I will sign up for whatever version of Lightroom makes sense for me. I just signed up for the free trial a few weeks ago, and it doesn't tell you if you signed up for Classic or Cloud or something else.  I do want to be able to edit and manage my photos on Windows (Microsoft Surface Book 2), my iPhone 12, and I think it would be smart to have the photos saved in the "cloud." But from your message, it does seem like I would want to get the  Photography plan  ("If you have the Photography Plan subscription, you also have the Lightroom app and the Adobe Cloud which can sync photos from iPhones, IPads to the Adobe cloud and then down to Lightroom Classic master catalog."
If I'm reading your message correctly, there is no downside to me migrating to Lightroom, correct? I'm not going to lose photos from Apple Photo Library and the worst-case scenario might be I don't end up liking Lightroom and decide to stop using it. Correct?
From your vantage point, are there any features in Apple Photos that I will lose if I switch to Lightroom? I realize I'm asking this to a group of Lightroom enthusiasts and experts, but I'm wondering nonetheless!
thanks!
Kris


----------



## clee01l (Feb 21, 2022)

kris8686 said:


> Thank you SO much Cletus for your quick and detailed reply, I truly appreciate it!  And also Mike for your catch about which version I'm using.  A few follow-up questions and comments:
> 
> I  don't know if my Apple Photo images are currently stored by reference (and the image files remain outside of the Apple photo library package), or if the master image files are stored inside a folder inside the Apple Photos Library package. How would I find that out? Does it matter for when I migrate to Lightroom?
> Related, when I migrate to the Lightroom Classic catalog if image files are stored and hidden inside the Apple Photos Library Catalog and copied to a folder outside of the catalog (effectively double the storage space for those images), do I need to be concerned about having enough space on my Macbook? As I mentioned I have about 47K photos and an old 2016 Macbook.
> ...


So Which Subscription Plan???
The Lightroom Plan stores all of your images and work in the Adobe Cloud.
The Photography Plan stores all of your images locally and your work on this images in a catalog file. 
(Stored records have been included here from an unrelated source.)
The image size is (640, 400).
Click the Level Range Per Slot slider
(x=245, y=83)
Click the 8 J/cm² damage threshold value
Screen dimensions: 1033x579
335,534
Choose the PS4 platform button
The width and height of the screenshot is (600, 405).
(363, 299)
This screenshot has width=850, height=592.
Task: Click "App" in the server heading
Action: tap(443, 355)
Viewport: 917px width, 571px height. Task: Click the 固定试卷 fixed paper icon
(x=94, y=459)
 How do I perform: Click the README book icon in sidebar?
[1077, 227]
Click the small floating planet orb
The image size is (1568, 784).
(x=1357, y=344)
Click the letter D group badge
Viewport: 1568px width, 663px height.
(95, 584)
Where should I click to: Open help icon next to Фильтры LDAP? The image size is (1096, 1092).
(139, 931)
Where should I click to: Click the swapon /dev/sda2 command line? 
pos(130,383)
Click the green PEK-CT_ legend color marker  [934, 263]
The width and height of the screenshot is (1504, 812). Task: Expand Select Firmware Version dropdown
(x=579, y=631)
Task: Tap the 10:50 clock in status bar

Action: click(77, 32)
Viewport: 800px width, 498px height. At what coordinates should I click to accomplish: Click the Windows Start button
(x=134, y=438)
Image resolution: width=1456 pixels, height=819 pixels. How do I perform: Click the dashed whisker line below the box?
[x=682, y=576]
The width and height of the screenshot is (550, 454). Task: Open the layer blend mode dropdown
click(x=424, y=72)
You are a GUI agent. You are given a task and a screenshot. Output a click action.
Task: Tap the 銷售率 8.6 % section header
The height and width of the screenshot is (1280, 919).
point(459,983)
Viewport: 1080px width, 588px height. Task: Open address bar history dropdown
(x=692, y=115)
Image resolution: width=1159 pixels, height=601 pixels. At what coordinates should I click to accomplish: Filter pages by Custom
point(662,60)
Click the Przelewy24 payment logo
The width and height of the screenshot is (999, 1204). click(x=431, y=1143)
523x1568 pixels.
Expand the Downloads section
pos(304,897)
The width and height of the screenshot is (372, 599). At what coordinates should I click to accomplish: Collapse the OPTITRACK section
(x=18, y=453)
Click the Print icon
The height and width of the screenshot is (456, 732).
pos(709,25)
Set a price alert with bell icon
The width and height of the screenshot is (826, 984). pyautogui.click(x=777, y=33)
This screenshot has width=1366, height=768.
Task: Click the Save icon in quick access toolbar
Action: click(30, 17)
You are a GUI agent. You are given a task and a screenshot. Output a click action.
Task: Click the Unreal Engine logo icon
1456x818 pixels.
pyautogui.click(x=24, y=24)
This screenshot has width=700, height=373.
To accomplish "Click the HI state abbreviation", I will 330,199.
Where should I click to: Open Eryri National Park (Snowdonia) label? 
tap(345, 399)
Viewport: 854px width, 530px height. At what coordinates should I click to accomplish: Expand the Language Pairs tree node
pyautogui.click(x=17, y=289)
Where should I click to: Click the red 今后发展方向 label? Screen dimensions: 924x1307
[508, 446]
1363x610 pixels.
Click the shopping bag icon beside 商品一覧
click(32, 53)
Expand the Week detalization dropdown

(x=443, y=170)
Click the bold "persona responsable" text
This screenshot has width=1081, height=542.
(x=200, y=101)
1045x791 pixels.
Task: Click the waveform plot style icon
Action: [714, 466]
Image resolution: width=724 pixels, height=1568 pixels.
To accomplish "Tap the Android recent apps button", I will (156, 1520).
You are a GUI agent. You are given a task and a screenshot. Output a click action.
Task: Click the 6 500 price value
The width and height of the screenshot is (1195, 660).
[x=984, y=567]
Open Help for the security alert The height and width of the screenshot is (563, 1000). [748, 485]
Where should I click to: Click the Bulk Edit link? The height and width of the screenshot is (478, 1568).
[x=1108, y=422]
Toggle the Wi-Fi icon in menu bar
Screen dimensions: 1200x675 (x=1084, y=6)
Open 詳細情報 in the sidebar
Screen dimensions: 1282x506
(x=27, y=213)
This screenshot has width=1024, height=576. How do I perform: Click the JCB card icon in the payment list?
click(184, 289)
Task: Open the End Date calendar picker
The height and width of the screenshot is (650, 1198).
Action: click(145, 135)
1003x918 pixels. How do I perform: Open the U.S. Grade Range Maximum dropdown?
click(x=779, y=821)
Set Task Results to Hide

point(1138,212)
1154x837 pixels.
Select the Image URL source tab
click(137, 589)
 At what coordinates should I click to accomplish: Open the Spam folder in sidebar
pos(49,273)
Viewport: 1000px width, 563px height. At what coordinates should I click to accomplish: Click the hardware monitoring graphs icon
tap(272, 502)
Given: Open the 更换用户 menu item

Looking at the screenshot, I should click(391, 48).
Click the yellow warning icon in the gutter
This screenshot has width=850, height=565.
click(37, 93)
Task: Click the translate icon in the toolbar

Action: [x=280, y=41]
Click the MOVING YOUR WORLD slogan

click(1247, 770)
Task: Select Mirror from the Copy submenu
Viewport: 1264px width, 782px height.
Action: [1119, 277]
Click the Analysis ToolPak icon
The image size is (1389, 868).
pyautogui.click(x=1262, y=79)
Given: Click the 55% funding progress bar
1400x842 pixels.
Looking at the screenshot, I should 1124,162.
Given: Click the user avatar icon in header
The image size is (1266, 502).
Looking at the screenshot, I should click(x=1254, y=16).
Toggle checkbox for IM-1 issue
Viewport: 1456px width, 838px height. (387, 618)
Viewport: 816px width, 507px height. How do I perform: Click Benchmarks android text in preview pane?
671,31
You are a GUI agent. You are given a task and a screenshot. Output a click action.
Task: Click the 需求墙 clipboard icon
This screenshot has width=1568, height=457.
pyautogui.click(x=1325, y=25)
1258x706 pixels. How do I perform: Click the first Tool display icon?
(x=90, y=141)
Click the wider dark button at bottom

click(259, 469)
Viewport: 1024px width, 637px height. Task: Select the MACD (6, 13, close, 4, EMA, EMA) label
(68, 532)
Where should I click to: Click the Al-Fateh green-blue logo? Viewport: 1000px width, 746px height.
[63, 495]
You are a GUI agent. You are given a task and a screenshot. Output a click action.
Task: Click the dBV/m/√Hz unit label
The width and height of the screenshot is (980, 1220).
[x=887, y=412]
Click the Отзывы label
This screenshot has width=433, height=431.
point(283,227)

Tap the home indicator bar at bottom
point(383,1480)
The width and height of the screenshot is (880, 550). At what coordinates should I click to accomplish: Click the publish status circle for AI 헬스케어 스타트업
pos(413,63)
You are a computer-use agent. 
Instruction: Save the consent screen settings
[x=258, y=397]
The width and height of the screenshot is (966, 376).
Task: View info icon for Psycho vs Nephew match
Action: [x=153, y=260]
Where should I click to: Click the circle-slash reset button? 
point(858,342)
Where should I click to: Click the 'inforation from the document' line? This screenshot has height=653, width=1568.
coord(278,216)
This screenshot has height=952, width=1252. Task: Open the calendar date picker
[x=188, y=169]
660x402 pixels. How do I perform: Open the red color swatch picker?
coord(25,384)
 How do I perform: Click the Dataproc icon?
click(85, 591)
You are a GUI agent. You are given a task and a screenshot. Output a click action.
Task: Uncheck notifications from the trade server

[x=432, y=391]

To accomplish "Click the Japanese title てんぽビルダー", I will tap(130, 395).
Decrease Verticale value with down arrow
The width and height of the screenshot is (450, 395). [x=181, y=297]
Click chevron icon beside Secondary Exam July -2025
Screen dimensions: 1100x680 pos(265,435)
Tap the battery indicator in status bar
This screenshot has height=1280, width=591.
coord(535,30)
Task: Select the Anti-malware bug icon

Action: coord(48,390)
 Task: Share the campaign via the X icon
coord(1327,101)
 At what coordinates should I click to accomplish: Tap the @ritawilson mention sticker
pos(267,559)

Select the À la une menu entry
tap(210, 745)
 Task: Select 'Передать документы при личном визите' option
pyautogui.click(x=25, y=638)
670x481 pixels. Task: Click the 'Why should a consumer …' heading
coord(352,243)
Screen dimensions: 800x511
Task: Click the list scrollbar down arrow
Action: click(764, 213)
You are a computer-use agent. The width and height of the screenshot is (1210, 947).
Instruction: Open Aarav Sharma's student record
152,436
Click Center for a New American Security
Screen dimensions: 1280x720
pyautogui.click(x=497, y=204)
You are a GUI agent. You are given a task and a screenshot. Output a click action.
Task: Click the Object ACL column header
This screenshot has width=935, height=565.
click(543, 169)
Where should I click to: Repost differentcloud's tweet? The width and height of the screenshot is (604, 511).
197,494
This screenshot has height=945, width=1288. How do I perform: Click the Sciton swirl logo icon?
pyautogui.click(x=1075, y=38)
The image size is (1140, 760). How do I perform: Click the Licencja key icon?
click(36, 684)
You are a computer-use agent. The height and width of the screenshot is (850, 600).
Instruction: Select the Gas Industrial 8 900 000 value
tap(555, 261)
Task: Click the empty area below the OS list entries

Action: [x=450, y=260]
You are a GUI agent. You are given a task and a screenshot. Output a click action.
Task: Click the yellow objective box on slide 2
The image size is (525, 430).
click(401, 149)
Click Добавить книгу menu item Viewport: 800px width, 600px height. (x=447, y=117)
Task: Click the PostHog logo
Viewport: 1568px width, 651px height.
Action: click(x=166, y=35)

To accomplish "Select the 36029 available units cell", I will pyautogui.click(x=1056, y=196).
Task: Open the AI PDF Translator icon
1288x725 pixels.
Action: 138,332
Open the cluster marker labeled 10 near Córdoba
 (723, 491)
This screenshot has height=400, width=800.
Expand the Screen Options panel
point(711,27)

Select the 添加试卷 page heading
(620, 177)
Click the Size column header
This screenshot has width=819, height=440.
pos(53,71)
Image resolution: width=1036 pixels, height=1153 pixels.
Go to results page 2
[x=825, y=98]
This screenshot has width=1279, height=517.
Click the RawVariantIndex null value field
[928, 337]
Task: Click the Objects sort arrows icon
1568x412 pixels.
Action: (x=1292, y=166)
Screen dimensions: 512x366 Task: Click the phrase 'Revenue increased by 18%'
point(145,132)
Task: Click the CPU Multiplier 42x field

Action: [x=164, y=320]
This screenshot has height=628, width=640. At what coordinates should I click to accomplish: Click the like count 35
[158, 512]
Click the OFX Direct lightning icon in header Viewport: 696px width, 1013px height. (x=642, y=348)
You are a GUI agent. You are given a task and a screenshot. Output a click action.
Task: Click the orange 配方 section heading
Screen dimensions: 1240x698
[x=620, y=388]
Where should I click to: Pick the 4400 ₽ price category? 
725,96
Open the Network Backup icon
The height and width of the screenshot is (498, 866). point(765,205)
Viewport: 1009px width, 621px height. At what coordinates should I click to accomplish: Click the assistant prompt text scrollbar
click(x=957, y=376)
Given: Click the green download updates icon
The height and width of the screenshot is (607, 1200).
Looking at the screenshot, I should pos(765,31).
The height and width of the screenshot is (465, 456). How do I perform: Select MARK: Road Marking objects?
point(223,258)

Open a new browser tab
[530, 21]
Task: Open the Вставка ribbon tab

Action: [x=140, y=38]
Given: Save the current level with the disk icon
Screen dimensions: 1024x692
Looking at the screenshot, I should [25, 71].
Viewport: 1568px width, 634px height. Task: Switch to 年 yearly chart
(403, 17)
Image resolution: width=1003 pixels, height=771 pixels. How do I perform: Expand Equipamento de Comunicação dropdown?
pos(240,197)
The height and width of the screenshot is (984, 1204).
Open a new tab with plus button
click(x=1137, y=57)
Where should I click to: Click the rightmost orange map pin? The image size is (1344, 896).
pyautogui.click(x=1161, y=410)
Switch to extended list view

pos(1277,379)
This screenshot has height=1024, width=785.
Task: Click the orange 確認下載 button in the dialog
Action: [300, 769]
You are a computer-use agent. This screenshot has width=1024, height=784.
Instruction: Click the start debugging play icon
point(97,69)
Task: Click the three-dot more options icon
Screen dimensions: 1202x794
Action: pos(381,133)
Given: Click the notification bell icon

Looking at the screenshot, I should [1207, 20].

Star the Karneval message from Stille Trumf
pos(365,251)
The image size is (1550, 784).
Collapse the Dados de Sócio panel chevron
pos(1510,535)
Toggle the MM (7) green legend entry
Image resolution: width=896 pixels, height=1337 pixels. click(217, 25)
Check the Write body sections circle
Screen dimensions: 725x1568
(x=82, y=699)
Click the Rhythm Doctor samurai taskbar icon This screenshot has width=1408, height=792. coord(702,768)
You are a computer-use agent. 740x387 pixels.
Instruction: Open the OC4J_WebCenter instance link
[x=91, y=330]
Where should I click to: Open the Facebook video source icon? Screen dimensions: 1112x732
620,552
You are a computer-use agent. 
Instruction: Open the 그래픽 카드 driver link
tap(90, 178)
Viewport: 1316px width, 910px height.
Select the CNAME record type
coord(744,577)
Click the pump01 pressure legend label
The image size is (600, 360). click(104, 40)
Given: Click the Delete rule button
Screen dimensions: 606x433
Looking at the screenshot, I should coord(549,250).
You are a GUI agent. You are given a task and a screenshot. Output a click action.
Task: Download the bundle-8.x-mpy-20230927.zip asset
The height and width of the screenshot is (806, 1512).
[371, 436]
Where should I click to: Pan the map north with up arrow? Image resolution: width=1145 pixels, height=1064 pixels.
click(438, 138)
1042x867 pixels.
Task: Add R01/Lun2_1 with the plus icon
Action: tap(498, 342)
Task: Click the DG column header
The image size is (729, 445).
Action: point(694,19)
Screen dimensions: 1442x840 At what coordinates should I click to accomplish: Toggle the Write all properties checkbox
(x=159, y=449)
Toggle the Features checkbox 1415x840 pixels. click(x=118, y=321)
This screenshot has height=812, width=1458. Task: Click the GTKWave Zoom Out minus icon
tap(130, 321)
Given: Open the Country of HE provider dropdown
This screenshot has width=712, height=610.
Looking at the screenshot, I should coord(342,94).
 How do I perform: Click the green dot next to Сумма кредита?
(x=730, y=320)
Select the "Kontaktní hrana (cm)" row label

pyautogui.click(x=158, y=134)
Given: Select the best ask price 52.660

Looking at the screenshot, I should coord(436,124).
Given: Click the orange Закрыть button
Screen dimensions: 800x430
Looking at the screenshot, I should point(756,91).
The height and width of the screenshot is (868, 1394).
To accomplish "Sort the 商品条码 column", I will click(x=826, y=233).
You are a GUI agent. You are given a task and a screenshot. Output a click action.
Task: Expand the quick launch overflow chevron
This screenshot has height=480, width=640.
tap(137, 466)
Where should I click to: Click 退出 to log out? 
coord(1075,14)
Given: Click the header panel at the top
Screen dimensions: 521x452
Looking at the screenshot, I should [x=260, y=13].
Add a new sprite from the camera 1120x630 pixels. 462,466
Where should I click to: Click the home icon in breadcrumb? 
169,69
Both plans  offer basic photo editing capabilities.  The Photography plan is a little more full featured and allows printing with a great deal of control over the print product.  The Lightroom app probably has all of the features found in the Apple Photos app.
There are some inconsistencies between the two products like how keywords are treated and a few other differences.  In Lightroom, Recovery from mistakes is a little lacking. If you delete an image, you only have 60mdays torecoverit from a "trash" album.   With Lightroom Classic, your images are stored locally and your system backup app (TimeMachine)  can recover from mistakes made far into the past.  For that reason you have more control over the image files that you own. 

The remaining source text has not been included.